Mais bien avant d’accompagner l’auteur dans ses pérégrinations dans les vestiges et les méandres du temps passé, c’est un autre lieu de mémoire, sujet de la première partie de Je vous parle des temps presque heureux, qui l’enthousiasme : l’espace mobile et mouvant des toiles où se déploient les peintres marocains. 

Des peintres et une certaine histoire de la peinture

L’Ailleurs de nos peintres est le titre générique des Chroniques qu’Abdeljalil Lahjomri a consacrées à la peinture marocaine. Elles auraient pu tout aussi bien s’intituler Esquisse d’une histoire de la peinture marocaine. Mais le Secrétaire perpétuel de l’Académie du Royaume a choisi de les inscrire ailleurs : dans le mouvement collectif de la peinture marocaine et dans l’individualité de chaque peintre et de son Ailleurs, au sens de l’une des significations que lui donne Baudelaire. Un ailleurs rêvé pour exprimer la distance que le poète ou l’artiste creusent entre leurs deux soi, une distance suffisante pour leur permettre de se supporter eux-mêmes. 

L’Ailleurs, c’est un cheminement dans la création poétique, ici plastique ou picturale. Et c’est dans l’essai de Jean-Paul Sartre, Baudelaire, qu’Abdeljalil Lahjomri puise la définition idoine de l’Ailleurs de nos peintres: «Pour Baudelaire dont le spleen réclame toujours un « ailleurs », écrit l’existentialiste Sartre, la signification d’une chose est le symbole même de l’insatisfaction (...) et l’effort de Baudelaire est de s›emparer de lui-même (...) réaliser son altérité en s’identifiant au monde tout entier. » Ce fait d’être un autre n’escamote pas l’identité mais lui permet de se concrétiser en se transposant en une multitude de signes dans la création d’un peintre. Et c’est à sa quête qu’est parti Abdeljalil Lahjomri dans ses Chroniques pour comprendre et faire comprendre une peinture dont l’histoire est encore en développement dans une effervescence artistique en perpétuel renouvellement. 
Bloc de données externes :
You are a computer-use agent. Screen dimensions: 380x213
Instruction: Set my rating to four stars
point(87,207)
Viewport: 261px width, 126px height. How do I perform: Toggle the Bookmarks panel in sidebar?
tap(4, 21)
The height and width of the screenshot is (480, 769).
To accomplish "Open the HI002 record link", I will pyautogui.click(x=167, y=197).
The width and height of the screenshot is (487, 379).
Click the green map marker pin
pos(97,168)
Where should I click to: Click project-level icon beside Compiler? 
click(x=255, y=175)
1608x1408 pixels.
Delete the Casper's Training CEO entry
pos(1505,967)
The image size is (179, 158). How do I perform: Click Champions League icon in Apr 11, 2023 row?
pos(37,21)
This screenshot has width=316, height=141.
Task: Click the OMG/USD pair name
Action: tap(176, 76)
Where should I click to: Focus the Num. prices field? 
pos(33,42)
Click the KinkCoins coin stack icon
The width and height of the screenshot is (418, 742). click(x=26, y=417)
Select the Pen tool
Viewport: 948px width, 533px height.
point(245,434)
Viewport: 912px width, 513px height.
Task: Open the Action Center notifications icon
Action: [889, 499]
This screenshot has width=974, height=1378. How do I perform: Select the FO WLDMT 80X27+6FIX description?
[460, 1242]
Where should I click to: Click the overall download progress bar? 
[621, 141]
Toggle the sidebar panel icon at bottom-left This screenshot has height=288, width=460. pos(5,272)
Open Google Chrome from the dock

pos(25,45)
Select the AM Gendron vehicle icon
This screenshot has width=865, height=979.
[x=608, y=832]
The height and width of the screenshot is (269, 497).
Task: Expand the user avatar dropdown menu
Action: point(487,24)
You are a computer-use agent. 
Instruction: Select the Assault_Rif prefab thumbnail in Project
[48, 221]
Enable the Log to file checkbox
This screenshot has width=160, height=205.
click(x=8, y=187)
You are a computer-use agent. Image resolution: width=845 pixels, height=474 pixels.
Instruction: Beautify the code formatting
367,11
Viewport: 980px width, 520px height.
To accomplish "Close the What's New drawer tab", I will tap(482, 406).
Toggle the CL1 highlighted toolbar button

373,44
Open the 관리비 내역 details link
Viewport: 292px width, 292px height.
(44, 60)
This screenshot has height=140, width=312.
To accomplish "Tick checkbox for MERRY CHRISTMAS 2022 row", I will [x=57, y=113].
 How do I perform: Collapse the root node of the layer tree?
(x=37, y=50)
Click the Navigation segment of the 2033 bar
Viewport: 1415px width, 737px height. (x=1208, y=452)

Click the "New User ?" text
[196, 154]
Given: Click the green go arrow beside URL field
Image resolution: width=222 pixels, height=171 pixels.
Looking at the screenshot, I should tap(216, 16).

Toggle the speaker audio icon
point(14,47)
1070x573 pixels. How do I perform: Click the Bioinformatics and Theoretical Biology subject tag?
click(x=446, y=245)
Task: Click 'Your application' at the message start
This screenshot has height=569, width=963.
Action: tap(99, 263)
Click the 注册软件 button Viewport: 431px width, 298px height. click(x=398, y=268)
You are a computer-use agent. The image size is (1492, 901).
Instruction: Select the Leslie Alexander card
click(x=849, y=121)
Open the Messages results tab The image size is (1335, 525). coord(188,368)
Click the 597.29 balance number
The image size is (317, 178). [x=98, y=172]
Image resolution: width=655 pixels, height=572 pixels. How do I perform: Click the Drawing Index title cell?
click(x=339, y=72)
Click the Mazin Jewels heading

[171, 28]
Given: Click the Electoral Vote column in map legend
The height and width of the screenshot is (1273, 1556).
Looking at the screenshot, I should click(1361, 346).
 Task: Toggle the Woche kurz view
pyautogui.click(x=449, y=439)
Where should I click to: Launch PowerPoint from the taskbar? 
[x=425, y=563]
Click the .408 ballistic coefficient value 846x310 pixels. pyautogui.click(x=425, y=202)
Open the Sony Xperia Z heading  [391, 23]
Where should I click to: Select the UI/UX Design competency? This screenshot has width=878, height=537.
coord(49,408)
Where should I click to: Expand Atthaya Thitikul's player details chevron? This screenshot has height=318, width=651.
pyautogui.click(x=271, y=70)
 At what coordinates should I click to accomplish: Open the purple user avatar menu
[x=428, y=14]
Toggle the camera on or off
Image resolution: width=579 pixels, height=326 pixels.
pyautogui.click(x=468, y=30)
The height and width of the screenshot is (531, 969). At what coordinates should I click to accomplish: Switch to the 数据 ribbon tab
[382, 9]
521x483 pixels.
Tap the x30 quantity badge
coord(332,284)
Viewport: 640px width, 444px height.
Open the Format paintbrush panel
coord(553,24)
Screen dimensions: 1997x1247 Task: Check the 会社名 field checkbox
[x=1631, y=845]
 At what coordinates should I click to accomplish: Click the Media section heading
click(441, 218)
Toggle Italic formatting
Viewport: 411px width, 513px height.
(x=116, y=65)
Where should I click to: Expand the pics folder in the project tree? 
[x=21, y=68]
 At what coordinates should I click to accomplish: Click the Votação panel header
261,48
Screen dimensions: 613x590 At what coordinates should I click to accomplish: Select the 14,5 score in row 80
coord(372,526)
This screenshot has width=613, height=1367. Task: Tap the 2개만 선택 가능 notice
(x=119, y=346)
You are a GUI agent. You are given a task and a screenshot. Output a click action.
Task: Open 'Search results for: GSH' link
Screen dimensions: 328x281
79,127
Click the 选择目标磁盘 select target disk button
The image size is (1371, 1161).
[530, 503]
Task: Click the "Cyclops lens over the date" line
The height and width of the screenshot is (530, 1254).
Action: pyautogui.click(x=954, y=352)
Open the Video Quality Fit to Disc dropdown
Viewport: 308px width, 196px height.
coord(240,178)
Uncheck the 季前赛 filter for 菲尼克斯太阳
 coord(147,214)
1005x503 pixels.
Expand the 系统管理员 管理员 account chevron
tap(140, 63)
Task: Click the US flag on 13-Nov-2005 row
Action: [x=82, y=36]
Au final, Abdeljalil Lahjomri nous entraîne à travers des lieux de mémoire réels, symboliques ou virtuels, questionnant et explorant avec minutie, passion et intelligence, retournant les pierres avec la ferme conviction que sous leur poids se niche le sens des choses, s’étendent les racines de l’histoire passée et présente de l’identité marocaine.